* **Task objective**
Only one stretch of the data is wanted: the line containing "Open laurabozzo_of header", the line containing "Given: Click the", and every line between them, copied exactly.

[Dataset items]
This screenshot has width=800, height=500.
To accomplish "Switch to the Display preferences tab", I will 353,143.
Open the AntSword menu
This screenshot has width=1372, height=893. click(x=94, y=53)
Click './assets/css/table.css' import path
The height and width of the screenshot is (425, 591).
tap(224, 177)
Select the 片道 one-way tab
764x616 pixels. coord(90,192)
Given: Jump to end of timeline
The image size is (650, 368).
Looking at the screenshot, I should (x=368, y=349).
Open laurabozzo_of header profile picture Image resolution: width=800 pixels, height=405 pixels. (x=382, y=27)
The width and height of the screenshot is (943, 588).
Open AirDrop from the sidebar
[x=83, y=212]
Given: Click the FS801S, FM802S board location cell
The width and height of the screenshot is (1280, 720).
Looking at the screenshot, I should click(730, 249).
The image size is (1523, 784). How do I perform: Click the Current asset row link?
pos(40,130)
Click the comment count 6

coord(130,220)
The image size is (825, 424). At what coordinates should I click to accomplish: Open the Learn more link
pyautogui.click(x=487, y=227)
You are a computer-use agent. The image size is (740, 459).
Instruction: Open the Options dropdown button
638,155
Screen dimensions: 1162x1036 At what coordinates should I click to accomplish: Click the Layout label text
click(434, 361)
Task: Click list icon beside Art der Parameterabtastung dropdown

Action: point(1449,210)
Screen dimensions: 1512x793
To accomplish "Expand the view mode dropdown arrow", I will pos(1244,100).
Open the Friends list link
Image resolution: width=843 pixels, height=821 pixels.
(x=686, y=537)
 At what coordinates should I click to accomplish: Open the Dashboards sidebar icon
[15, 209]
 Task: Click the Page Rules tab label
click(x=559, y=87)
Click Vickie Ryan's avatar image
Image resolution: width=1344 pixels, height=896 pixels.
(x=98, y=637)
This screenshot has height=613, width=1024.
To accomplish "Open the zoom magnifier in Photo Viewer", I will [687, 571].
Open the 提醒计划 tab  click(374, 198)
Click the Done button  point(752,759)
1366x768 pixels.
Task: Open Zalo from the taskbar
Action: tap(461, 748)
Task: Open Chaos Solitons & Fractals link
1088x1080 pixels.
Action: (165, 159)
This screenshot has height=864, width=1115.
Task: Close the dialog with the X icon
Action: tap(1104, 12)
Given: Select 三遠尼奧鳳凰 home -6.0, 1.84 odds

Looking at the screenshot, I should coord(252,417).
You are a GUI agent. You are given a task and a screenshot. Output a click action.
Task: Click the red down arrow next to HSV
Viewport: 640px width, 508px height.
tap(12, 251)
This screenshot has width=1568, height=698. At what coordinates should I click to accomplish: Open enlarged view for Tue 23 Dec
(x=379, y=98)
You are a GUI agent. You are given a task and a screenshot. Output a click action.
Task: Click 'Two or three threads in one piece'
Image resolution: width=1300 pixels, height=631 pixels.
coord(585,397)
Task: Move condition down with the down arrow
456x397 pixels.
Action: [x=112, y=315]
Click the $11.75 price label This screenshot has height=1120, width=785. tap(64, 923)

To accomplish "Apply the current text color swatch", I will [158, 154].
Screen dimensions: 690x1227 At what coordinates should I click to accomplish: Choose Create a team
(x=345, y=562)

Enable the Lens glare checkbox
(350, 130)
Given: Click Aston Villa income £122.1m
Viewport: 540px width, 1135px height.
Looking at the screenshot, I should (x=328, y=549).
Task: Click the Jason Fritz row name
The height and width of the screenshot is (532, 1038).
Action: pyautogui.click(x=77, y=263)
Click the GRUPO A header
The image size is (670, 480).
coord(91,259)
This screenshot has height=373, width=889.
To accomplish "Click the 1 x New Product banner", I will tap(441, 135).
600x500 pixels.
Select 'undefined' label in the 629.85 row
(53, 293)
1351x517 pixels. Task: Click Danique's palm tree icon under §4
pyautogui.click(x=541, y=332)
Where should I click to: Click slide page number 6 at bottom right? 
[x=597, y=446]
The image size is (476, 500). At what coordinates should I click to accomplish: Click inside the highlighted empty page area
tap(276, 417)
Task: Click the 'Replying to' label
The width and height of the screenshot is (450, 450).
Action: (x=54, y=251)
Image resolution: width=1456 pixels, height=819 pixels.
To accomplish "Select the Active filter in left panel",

* **Response for this exercise**
Open laurabozzo_of header profile picture Image resolution: width=800 pixels, height=405 pixels. (x=382, y=27)
The width and height of the screenshot is (943, 588).
Open AirDrop from the sidebar
[x=83, y=212]
Given: Click the FS801S, FM802S board location cell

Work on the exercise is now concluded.